She had great knowledge of nutrition and fitness; but she also expected me to follow along blindly which is not me. So I stopped.
My best friend (who lives several states away from me) and I decided to do a nightly 15 minute texting session where we could share our day and work through our issues together. Since she is one of the smartest people I know and I trust her so completely, it feels good to have a safe place to share. We are reading the book, The Dark Side of the Light Chasers, and I'm loving the discussion.
I'm also going to start taking a yoga class at least once a week and maybe a bi-monthly massage to be kind to my body. I can do that for a lot less than the coaching and feel it will be more effective.
I recently read a few books that have really altered my thinking about food. The first is the Joel Furhman book and the second is the Alicia Silverstone book about being KIND. I'll share both the titles in a moment. Both books affected me in different ways but they called for the same actions. To let go of meat and dairy. I have been trying to do this now for a few weeks.
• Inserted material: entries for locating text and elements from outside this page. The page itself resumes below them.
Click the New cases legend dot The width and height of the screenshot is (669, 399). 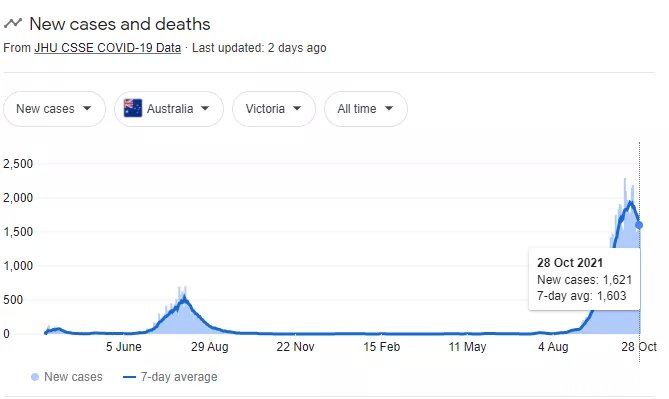pos(35,377)
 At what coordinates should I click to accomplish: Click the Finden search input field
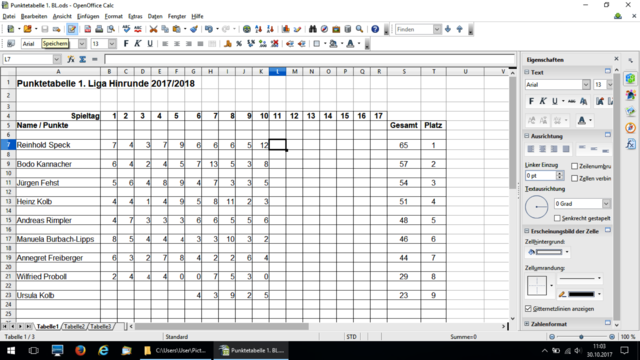(414, 29)
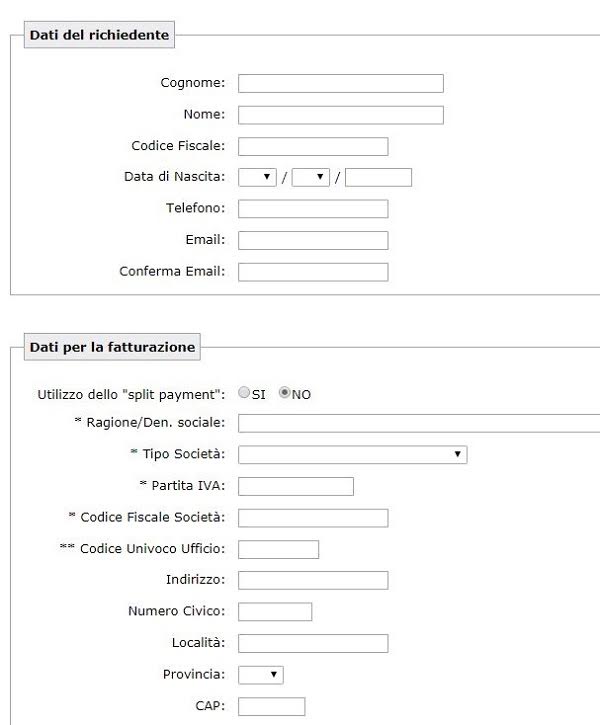Click the CAP input field

271,707
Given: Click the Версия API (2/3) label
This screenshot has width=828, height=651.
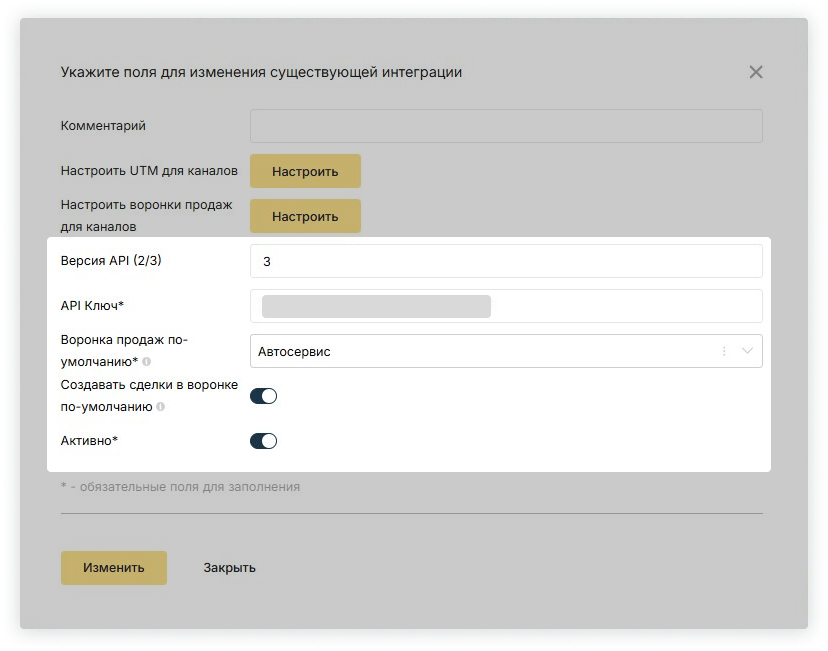Looking at the screenshot, I should click(113, 260).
At first, I began letting go of milk and then beef. But the yogurt I love and chicken and fish were much harder for me. What will I do about my beloved sushi? Am I really going to let go of eel - my all time favorite? Ugghh.
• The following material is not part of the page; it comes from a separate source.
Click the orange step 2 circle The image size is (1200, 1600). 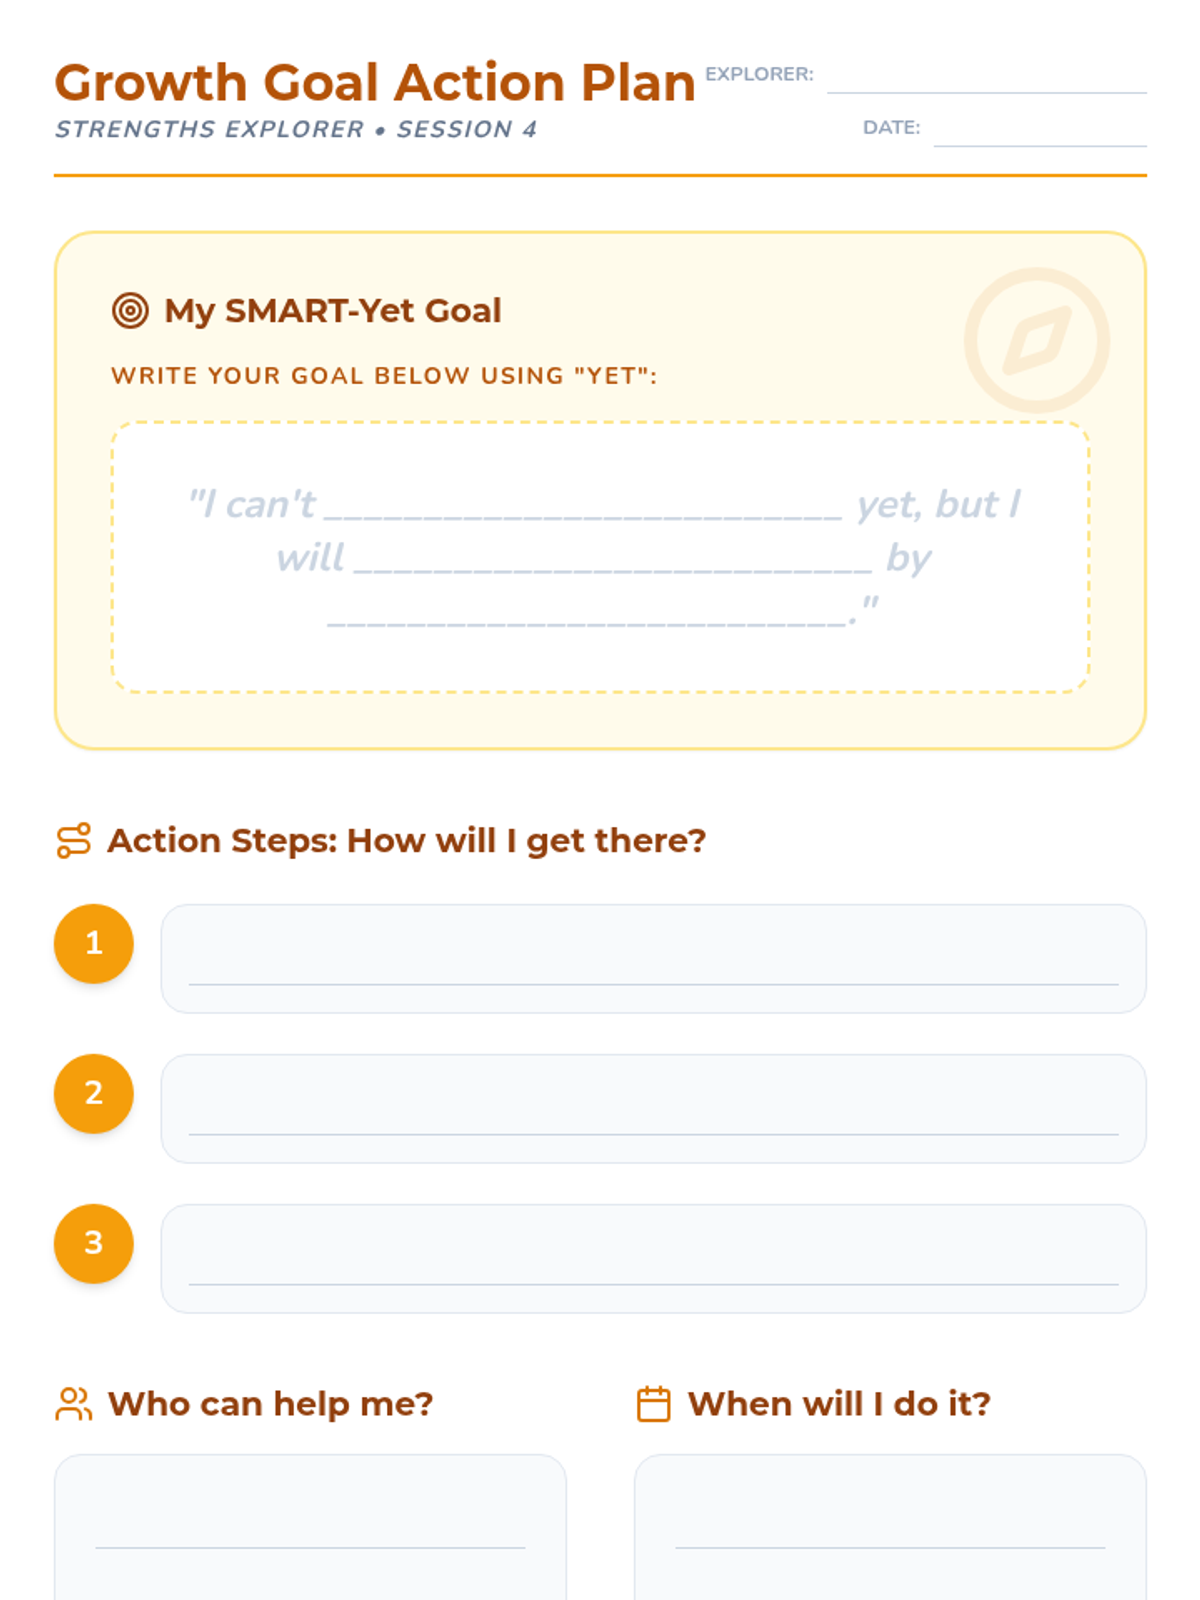[94, 1094]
Both of these authors were able to share enough research to call for a plant based diet. The harmful effects of meat and dairy to our bodies and our planet have struck me hard. I'm willing to give it a go and to see if letting it go effects my body when I do my next blood work.
I'm also trying to listen to my body and what it needs and what I know I need to do and not do. While I know weight watchers works for many people and journaling for others - I'm not wanting to spend my life that focused on food. I can't let my mind obsess over food and that's what those types of diets do for me. They make me think about everything I eat as a number instead of what that food should be doing for me, which is to satisfy and nurture me. It feels somewhat rebellious to say - you know - I think I'm finally ready to listen to what my body needs.
That's all for today, I'm headed off to the kitchen to satisfy my body and soul with a nice salad, whole grain thin bagel with coconut butter and a sliced peach on top. Tell me that doesn't sound good!